● Goal of the exercise: Beneath this line is the data. Output exactly the lines from the line with "网站运营 (37, 368)" to the line with "NATA – National", both ends included, and nothing more.

(Dataset records)
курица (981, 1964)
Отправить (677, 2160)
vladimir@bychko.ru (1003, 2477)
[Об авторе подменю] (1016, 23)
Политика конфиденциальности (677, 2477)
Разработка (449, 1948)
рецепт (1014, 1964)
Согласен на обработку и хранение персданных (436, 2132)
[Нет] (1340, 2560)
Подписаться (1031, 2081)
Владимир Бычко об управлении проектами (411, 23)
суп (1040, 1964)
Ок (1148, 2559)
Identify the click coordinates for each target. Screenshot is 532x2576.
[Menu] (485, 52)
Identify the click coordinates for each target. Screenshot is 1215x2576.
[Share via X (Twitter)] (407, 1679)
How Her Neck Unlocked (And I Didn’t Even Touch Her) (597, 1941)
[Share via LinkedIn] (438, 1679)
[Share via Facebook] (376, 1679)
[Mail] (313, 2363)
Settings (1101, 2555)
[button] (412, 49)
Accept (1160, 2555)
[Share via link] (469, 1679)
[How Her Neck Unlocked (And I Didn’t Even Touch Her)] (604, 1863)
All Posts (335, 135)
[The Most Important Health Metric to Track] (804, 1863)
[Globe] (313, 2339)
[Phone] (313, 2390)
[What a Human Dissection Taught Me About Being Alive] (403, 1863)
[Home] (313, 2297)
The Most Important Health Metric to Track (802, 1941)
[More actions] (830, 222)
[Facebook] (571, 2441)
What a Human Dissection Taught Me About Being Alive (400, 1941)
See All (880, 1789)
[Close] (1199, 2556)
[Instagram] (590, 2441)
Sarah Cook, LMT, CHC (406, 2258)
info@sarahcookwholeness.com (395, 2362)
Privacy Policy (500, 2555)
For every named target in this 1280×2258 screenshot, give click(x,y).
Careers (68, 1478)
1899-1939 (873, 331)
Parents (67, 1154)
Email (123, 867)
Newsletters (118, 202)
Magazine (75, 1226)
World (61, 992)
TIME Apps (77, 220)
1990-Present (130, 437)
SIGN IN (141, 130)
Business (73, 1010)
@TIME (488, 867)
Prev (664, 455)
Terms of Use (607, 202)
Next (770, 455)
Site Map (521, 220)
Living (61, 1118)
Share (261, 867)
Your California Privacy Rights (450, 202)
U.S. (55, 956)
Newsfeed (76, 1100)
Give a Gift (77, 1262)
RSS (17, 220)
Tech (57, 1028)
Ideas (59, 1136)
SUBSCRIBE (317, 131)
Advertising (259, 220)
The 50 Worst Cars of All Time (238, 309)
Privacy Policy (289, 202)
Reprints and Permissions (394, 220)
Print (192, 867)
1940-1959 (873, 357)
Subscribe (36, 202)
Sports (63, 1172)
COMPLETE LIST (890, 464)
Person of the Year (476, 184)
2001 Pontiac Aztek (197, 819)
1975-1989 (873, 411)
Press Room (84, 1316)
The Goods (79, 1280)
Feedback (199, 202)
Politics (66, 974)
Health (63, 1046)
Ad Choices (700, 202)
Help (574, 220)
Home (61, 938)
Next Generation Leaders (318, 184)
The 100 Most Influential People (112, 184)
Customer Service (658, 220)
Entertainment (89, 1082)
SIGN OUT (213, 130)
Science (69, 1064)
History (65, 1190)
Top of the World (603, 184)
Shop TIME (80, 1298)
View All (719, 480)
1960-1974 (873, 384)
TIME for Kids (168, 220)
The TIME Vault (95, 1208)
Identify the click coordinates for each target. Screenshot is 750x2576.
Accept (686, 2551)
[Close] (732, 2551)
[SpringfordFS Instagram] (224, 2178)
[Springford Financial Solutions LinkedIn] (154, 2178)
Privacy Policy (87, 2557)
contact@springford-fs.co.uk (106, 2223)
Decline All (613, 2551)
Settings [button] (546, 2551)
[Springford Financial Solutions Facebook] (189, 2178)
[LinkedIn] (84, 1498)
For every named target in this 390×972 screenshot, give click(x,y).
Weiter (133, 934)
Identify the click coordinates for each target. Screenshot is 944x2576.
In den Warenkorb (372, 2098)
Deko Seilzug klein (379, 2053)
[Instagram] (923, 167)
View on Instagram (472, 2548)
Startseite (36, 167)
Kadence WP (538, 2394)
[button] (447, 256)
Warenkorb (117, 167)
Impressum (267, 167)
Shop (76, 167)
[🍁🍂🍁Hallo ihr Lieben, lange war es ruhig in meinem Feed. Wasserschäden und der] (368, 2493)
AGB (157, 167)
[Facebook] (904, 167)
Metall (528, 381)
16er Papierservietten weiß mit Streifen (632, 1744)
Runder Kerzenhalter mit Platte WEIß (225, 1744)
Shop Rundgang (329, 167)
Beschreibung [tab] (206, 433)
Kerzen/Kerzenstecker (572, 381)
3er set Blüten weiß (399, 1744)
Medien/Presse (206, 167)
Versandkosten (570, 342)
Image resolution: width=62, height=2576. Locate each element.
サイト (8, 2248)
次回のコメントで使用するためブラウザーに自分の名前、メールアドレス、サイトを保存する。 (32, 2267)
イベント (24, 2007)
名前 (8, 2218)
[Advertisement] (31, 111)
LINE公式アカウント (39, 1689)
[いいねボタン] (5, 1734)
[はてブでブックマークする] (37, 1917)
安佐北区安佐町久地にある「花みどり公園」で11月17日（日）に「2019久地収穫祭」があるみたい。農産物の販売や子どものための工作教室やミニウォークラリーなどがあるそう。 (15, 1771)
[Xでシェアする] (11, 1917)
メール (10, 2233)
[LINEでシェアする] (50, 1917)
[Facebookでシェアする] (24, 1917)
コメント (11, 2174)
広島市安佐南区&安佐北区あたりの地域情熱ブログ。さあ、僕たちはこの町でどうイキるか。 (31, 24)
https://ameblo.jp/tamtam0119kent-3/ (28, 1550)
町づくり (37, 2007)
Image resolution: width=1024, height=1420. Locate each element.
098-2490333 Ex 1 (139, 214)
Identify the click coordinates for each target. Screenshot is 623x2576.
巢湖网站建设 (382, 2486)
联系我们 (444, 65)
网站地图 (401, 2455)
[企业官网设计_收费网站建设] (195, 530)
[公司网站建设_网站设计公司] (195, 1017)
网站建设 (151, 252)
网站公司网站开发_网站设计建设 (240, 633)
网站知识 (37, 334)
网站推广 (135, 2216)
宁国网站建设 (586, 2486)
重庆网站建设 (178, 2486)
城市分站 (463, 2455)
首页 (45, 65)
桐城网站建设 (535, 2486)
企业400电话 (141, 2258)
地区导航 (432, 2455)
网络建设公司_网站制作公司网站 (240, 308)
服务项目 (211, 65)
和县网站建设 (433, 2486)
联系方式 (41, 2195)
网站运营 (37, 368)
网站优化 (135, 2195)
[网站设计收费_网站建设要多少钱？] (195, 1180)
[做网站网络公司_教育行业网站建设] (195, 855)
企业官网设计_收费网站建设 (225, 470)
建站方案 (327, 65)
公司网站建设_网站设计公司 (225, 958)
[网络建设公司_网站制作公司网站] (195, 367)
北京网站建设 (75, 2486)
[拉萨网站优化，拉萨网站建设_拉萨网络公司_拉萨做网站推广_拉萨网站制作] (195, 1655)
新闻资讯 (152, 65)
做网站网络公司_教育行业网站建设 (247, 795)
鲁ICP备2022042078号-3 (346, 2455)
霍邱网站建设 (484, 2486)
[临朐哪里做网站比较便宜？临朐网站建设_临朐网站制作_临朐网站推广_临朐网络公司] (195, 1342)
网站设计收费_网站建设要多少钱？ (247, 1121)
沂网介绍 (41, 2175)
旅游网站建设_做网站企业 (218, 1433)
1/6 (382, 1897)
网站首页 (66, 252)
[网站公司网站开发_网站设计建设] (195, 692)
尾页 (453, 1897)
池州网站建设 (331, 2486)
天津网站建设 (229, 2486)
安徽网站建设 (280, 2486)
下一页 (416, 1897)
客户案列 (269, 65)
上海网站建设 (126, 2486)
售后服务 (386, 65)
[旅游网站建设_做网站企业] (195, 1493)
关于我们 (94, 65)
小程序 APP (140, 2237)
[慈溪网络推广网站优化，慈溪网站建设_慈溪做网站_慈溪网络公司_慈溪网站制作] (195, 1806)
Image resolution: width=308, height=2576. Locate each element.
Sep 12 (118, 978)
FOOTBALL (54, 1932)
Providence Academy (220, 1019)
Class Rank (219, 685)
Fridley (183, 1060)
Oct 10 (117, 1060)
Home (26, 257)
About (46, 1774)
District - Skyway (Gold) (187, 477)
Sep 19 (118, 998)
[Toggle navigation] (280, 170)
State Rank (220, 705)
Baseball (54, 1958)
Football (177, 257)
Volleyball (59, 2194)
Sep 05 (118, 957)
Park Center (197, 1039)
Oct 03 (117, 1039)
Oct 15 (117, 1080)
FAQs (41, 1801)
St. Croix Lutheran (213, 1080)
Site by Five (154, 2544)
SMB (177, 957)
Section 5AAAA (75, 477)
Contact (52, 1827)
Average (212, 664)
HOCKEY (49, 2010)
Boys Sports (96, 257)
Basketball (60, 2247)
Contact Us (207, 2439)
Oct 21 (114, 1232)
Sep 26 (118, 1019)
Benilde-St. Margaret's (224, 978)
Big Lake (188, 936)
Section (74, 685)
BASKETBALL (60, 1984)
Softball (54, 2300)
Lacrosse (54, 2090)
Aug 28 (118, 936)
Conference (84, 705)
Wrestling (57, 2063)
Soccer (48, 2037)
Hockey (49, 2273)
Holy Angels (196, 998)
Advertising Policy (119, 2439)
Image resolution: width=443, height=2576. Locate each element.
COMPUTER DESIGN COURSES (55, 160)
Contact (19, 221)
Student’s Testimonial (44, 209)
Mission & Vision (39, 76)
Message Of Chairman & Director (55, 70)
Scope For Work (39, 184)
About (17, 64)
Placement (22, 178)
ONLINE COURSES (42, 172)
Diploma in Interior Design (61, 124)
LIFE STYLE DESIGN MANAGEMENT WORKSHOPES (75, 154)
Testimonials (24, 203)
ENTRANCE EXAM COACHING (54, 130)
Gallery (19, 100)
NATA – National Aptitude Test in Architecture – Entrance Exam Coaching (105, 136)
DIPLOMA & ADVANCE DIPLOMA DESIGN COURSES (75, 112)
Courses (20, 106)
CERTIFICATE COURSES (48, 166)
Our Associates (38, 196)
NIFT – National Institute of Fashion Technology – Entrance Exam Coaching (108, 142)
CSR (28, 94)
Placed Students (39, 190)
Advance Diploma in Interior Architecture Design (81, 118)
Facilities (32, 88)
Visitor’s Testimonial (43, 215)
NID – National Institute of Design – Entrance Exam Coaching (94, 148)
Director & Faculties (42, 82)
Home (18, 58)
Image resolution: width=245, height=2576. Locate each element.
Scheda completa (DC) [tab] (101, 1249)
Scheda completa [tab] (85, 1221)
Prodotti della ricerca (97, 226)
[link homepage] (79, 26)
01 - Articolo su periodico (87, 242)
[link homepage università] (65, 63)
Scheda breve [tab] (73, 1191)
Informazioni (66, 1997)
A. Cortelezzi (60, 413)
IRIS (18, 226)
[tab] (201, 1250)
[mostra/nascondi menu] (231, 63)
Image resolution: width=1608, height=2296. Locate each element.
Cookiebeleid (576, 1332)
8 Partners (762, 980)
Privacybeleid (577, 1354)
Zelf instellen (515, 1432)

● Exercise result:
网站运营 (37, 368)
网站优化 (135, 2195)
[网站设计收费_网站建设要多少钱？] (195, 1180)
[做网站网络公司_教育行业网站建设] (195, 855)
企业官网设计_收费网站建设 (225, 470)
建站方案 (327, 65)
公司网站建设_网站设计公司 (225, 958)
[网络建设公司_网站制作公司网站] (195, 367)
北京网站建设 (75, 2486)
[拉萨网站优化，拉萨网站建设_拉萨网络公司_拉萨做网站推广_拉萨网站制作] (195, 1655)
新闻资讯 (152, 65)
做网站网络公司_教育行业网站建设 (247, 795)
鲁ICP备2022042078号-3 (346, 2455)
霍邱网站建设 (484, 2486)
[临朐哪里做网站比较便宜？临朐网站建设_临朐网站制作_临朐网站推广_临朐网络公司] (195, 1342)
网站设计收费_网站建设要多少钱？ (247, 1121)
沂网介绍 (41, 2175)
旅游网站建设_做网站企业 (218, 1433)
1/6 (382, 1897)
网站首页 (66, 252)
[网站公司网站开发_网站设计建设] (195, 692)
尾页 (453, 1897)
池州网站建设 (331, 2486)
天津网站建设 (229, 2486)
安徽网站建设 (280, 2486)
下一页 (416, 1897)
客户案列 (269, 65)
上海网站建设 (126, 2486)
售后服务 (386, 65)
[旅游网站建设_做网站企业] (195, 1493)
关于我们 (94, 65)
小程序 APP (140, 2237)
[慈溪网络推广网站优化，慈溪网站建设_慈溪做网站_慈溪网络公司_慈溪网站制作] (195, 1806)
Image resolution: width=308, height=2576. Locate each element.
Sep 12 (118, 978)
FOOTBALL (54, 1932)
Providence Academy (220, 1019)
Class Rank (219, 685)
Fridley (183, 1060)
Oct 10 (117, 1060)
Home (26, 257)
About (46, 1774)
District - Skyway (Gold) (187, 477)
Sep 19 (118, 998)
[Toggle navigation] (280, 170)
State Rank (220, 705)
Baseball (54, 1958)
Football (177, 257)
Volleyball (59, 2194)
Sep 05 (118, 957)
Park Center (197, 1039)
Oct 03 (117, 1039)
Oct 15 (117, 1080)
FAQs (41, 1801)
St. Croix Lutheran (213, 1080)
Site by Five (154, 2544)
SMB (177, 957)
Section 5AAAA (75, 477)
Contact (52, 1827)
Average (212, 664)
HOCKEY (49, 2010)
Boys Sports (96, 257)
Basketball (60, 2247)
Contact Us (207, 2439)
Oct 21 (114, 1232)
Sep 26 (118, 1019)
Benilde-St. Margaret's (224, 978)
Big Lake (188, 936)
Section (74, 685)
BASKETBALL (60, 1984)
Softball (54, 2300)
Lacrosse (54, 2090)
Aug 28 (118, 936)
Conference (84, 705)
Wrestling (57, 2063)
Soccer (48, 2037)
Hockey (49, 2273)
Holy Angels (196, 998)
Advertising Policy (119, 2439)
Image resolution: width=443, height=2576. Locate each element.
COMPUTER DESIGN COURSES (55, 160)
Contact (19, 221)
Student’s Testimonial (44, 209)
Mission & Vision (39, 76)
Message Of Chairman & Director (55, 70)
Scope For Work (39, 184)
About (17, 64)
Placement (22, 178)
ONLINE COURSES (42, 172)
Diploma in Interior Design (61, 124)
LIFE STYLE DESIGN MANAGEMENT WORKSHOPES (75, 154)
Testimonials (24, 203)
ENTRANCE EXAM COACHING (54, 130)
Gallery (19, 100)
NATA – National Aptitude Test in Architecture – Entrance Exam Coaching (105, 136)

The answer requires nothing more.